Congress backs Chavez's 'reforms'

Venezuela assembly dominated by president's allies backs his charter changes.

    Chavez says he could serve until 2021 or beyond if the public continues to vote for him [GALLO/GETTY]
    Perpetual power
     
    But Luis Miquilena, a former mentor to Chavez, urged Venezuelans to reject the proposed constitutional changes, saying the president would use them to govern indefinitely.
     
    Miquilena, who headed a popularly elected, pro-Chavez assembly that drafted Venezuela's existing constitution, called his former ally's new reform proposal "a constitutional fraud" aimed at giving him "perpetual power".
     
    "The essential point of this reform is based on the idea of permitting Mr Chavez to continue in power indefinitely," Miquilena told a news conference.
     
    The 88-year-old former labour leader once was commonly referred to as Chavez's closest adviser.
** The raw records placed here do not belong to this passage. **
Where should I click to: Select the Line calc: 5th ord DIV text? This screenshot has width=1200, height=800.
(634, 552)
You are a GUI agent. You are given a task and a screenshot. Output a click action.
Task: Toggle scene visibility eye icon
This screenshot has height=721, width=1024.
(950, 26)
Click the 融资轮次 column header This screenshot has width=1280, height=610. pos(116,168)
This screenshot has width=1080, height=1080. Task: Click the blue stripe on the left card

But he quit his cabinet in 2002 and has periodically criticised the president since.
     
    The National Assembly has been firmly pro-Chavez since the opposition boycotted a 2005 vote.
     
    The reforms, if approved, would extend presidential terms from six to seven years and allow Chavez to run again in 2013.
     
    Chavez has said he could serve until 2021 or beyond, but only if the public continues to back him at the ballot box.
     
    Chavez, who was re-elected by a wide margin in December on promises to steer the country towards socialism, says the changes will give Venezuelans greater decision-making power and aid the transfer of billions of dollars into social programmes from the country's foreign reserves.
     
    Ismael Garcia, one of the assembly's few dissidents, criticised pro-Chavez legislators for excluding opposition groups from the discussion, arguing that Venezuelans of all political leanings must be included in the debate before the proposed reforms are put to a national vote.
     
    Garcia said issues "such as the economic path of a new society" must be discussed. "This isn't just any debate," he said.
     
    Other reforms would create new types of property to be managed by co-operatives, give neighbourhood-based "communal councils" administrative responsibilities usually reserved for elected officials and create "a popular militia" that would form part of the military.
     
    The workday would also be reduced to six hours.